Items from a dataset:
━━━━

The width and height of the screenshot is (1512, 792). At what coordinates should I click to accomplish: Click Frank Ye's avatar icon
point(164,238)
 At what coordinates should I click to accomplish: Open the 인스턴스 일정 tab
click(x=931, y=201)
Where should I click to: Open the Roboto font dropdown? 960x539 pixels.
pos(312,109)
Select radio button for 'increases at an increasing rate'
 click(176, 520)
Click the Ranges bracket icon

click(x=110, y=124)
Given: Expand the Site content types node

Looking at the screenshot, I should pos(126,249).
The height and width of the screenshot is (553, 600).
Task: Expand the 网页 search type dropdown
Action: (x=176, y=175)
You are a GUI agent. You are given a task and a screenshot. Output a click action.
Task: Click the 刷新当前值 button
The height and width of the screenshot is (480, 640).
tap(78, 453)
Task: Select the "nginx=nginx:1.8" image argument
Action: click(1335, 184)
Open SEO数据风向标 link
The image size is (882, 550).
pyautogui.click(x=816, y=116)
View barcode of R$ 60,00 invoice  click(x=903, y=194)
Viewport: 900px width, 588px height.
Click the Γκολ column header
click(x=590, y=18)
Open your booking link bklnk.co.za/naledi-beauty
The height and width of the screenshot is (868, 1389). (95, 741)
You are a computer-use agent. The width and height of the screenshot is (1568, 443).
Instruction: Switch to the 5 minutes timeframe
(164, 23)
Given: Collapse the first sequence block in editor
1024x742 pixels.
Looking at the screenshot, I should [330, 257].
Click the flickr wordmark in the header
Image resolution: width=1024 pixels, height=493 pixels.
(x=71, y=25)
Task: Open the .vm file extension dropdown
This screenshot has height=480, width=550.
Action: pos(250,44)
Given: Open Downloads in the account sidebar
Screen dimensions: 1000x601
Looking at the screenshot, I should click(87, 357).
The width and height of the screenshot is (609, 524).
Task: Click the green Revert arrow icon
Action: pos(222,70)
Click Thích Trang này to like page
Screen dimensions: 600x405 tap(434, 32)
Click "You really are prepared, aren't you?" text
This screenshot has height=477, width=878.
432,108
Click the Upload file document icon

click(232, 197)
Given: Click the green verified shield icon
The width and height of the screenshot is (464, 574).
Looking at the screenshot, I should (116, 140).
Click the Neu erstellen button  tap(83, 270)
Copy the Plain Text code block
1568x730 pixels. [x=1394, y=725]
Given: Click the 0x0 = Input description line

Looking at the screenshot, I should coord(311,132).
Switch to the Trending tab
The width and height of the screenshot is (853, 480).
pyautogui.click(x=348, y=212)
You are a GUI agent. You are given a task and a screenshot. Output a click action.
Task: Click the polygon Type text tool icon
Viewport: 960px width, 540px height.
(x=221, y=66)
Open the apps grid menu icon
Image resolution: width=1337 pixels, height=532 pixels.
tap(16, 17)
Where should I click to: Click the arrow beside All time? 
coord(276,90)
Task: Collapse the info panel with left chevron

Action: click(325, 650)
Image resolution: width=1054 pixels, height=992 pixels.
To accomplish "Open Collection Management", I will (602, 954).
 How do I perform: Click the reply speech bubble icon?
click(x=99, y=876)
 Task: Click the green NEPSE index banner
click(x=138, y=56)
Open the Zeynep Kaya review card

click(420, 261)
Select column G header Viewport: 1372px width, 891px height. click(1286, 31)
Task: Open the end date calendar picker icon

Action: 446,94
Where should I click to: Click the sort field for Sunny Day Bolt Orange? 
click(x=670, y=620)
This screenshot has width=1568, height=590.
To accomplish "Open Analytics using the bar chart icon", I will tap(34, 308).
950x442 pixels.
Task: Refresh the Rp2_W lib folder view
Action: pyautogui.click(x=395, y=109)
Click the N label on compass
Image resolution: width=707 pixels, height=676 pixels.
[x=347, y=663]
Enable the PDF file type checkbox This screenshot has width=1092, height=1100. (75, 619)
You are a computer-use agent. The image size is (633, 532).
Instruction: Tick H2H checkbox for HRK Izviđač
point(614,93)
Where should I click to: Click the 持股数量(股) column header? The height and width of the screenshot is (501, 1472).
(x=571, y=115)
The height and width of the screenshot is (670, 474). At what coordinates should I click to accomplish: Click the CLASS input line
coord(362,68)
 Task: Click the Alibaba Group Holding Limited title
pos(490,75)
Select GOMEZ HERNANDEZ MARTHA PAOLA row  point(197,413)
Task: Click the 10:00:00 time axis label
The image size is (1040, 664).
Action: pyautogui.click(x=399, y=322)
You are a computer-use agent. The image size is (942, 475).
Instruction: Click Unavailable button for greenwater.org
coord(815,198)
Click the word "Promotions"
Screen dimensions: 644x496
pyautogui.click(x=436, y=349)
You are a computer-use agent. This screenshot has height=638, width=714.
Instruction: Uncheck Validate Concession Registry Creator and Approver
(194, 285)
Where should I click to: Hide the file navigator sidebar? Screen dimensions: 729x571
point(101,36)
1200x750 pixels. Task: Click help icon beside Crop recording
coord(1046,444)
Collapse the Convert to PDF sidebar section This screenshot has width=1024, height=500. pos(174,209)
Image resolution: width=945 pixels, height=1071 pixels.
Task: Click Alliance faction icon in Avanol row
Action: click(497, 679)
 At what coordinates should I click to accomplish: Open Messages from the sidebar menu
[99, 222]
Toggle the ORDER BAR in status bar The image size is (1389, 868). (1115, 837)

━━━━

Exercise goal:
Look above for the line containing "Given: Expand the Site content types node" and the line containing "Switch to the Trending tab". Transcribe both, with the lines between them, exactly.

Answer area:
Given: Expand the Site content types node

Looking at the screenshot, I should pos(126,249).
The height and width of the screenshot is (553, 600).
Task: Expand the 网页 search type dropdown
Action: (x=176, y=175)
You are a GUI agent. You are given a task and a screenshot. Output a click action.
Task: Click the 刷新当前值 button
The height and width of the screenshot is (480, 640).
tap(78, 453)
Task: Select the "nginx=nginx:1.8" image argument
Action: click(1335, 184)
Open SEO数据风向标 link
The image size is (882, 550).
pyautogui.click(x=816, y=116)
View barcode of R$ 60,00 invoice  click(x=903, y=194)
Viewport: 900px width, 588px height.
Click the Γκολ column header
click(x=590, y=18)
Open your booking link bklnk.co.za/naledi-beauty
The height and width of the screenshot is (868, 1389). (95, 741)
You are a computer-use agent. The width and height of the screenshot is (1568, 443).
Instruction: Switch to the 5 minutes timeframe
(164, 23)
Given: Collapse the first sequence block in editor
1024x742 pixels.
Looking at the screenshot, I should [330, 257].
Click the flickr wordmark in the header
Image resolution: width=1024 pixels, height=493 pixels.
(x=71, y=25)
Task: Open the .vm file extension dropdown
This screenshot has height=480, width=550.
Action: pos(250,44)
Given: Open Downloads in the account sidebar
Screen dimensions: 1000x601
Looking at the screenshot, I should click(87, 357).
The width and height of the screenshot is (609, 524).
Task: Click the green Revert arrow icon
Action: pos(222,70)
Click Thích Trang này to like page
Screen dimensions: 600x405 tap(434, 32)
Click "You really are prepared, aren't you?" text
This screenshot has height=477, width=878.
432,108
Click the Upload file document icon

click(232, 197)
Given: Click the green verified shield icon
The width and height of the screenshot is (464, 574).
Looking at the screenshot, I should (116, 140).
Click the Neu erstellen button  tap(83, 270)
Copy the Plain Text code block
1568x730 pixels. [x=1394, y=725]
Given: Click the 0x0 = Input description line

Looking at the screenshot, I should coord(311,132).
Switch to the Trending tab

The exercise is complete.